DOCUMENT SECTION:
################

MorPACK could make prototyping complex multichip systems faster

2 min read
Taiwan R&D Group Pushes Packaging to Speed Development

A Taiwanese R&D center says it has come up with a packaging technology that will speed development of multi-chip systems.

Taiwan's National Chip Implementation Center (CIC) calls the technology MorPACK, for morphing package. MorPACK is three-dimensional (3D) embedded system integration platform that can integrate several different kinds of chips. CIC says the technology will cut down development time and cost, because it allows for the easy integration of chips with different functions into one tightly-bound package. 

MorPack is a stack of sub-modules, which are each composed of bare chips, a fiberglass and copper substrate, connection bridges, and solder balls.
The lower part of the structure, called the common platform, consists of a processor, a north-bridge (a chip linking the processor to memory chips), synchronous DRAM, NOR flash memory, and a south-bridge (a chip linking the processor to peripheral devices). The upper part, called the custom substrate , is designated for a chip the user wishes to develop as the unique part of the system. This can be an IC designed to accelerate some specific function, such as decryption, or a programmable logic chip (FPGA).

"The MorPACK platform was invented to share part of electronics developers' workload,” says Chun-ming Huang, who leads the MorPACK development team at CIC. “They now just need to spend time and money tapping out accelerator [intellectual property] cores invented by themselves rather than on the whole module."

################

[Saved data entries]
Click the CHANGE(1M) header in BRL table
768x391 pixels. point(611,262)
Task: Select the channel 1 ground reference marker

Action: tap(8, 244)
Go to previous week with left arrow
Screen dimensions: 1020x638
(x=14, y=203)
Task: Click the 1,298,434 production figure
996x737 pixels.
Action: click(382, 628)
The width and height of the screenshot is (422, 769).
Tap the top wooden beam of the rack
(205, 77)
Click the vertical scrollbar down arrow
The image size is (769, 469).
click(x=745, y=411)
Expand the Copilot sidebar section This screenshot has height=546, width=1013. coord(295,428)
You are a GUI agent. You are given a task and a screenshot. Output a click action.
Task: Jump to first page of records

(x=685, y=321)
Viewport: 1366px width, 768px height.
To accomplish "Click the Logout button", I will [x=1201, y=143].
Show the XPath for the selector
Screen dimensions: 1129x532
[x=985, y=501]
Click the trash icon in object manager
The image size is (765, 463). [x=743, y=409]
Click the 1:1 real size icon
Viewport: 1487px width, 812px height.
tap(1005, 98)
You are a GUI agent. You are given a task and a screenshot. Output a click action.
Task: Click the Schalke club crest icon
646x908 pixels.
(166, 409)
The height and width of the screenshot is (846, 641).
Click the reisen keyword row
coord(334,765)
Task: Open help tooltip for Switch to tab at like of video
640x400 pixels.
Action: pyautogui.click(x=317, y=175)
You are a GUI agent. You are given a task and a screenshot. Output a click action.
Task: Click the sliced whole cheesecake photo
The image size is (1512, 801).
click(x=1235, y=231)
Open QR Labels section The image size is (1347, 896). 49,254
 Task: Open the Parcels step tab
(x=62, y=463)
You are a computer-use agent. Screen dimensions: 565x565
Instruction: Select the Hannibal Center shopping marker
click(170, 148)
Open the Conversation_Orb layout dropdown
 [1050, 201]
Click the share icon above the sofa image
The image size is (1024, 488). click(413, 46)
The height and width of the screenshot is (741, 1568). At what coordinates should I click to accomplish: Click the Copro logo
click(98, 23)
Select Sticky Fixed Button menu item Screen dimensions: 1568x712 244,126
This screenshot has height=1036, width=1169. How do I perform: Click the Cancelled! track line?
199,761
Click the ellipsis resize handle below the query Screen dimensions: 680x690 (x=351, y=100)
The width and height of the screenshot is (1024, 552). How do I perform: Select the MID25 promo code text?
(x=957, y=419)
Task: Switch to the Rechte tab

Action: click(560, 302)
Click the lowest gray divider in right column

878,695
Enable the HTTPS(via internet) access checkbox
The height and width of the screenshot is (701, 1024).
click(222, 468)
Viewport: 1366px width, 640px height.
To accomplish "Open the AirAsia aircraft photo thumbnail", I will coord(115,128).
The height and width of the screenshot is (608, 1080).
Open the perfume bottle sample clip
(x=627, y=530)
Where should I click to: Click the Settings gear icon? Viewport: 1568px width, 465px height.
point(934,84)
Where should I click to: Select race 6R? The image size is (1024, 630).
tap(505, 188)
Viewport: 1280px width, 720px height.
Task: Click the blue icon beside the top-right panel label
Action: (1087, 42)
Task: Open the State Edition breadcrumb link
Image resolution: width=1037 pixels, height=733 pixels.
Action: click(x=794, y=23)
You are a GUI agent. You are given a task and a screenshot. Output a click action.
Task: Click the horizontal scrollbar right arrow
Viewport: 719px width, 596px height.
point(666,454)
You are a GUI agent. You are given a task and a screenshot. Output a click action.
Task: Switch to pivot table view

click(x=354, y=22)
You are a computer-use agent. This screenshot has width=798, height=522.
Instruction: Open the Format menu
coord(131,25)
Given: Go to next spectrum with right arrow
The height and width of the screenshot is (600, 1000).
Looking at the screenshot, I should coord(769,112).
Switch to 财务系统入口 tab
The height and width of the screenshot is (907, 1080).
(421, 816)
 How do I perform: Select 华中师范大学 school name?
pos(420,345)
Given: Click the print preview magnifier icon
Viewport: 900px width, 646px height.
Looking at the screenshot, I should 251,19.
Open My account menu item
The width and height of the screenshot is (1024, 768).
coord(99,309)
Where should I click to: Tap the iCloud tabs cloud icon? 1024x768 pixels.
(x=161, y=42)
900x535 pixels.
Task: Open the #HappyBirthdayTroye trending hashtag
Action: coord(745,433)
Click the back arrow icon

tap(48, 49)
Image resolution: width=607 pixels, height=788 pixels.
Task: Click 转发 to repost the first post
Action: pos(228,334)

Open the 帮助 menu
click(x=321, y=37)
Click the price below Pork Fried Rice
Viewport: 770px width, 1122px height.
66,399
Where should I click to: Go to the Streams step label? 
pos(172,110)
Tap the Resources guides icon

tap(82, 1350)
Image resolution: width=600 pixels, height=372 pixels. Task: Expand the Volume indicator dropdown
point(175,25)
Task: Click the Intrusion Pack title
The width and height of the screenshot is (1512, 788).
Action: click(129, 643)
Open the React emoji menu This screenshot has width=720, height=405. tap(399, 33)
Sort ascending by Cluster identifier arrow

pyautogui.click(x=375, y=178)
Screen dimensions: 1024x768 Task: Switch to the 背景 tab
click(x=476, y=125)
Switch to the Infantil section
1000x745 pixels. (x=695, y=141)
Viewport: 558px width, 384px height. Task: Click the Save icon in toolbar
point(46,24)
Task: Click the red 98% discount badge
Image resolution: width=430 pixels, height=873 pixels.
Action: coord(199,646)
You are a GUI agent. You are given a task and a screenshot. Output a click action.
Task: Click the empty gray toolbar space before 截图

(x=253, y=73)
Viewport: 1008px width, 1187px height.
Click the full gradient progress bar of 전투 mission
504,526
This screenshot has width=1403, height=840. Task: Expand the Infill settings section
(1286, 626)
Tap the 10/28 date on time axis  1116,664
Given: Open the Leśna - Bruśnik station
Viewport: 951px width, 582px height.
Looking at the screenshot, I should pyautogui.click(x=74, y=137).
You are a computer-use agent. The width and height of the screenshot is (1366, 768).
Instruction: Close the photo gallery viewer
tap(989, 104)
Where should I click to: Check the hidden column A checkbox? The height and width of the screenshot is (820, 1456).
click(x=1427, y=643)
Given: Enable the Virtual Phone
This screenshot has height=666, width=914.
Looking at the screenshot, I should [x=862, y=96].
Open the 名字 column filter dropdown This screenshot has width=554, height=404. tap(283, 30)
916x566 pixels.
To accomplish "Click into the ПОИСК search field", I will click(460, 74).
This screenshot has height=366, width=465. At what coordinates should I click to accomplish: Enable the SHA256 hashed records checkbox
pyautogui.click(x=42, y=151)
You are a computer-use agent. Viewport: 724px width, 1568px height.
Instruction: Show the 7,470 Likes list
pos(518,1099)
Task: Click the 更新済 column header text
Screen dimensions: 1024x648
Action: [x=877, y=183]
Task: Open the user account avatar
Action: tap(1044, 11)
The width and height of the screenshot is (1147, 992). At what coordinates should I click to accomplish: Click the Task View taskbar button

################

STUDY QUESTIONS:
A. List the components that make up the common platform in the MorPACK article.
B. Copy the MorPACK article word for word from "MorPack is a" up to and including "logic chip (FPGA).".

SOLUTION LIST:
A. processor, north-bridge, synchronous DRAM, NOR flash memory, south-bridge

B.
MorPack is a stack of sub-modules, which are each composed of bare chips, a fiberglass and copper substrate, connection bridges, and solder balls.
The lower part of the structure, called the common platform, consists of a processor, a north-bridge (a chip linking the processor to memory chips), synchronous DRAM, NOR flash memory, and a south-bridge (a chip linking the processor to peripheral devices). The upper part, called the custom substrate , is designated for a chip the user wishes to develop as the unique part of the system. This can be an IC designed to accelerate some specific function, such as decryption, or a programmable logic chip (FPGA).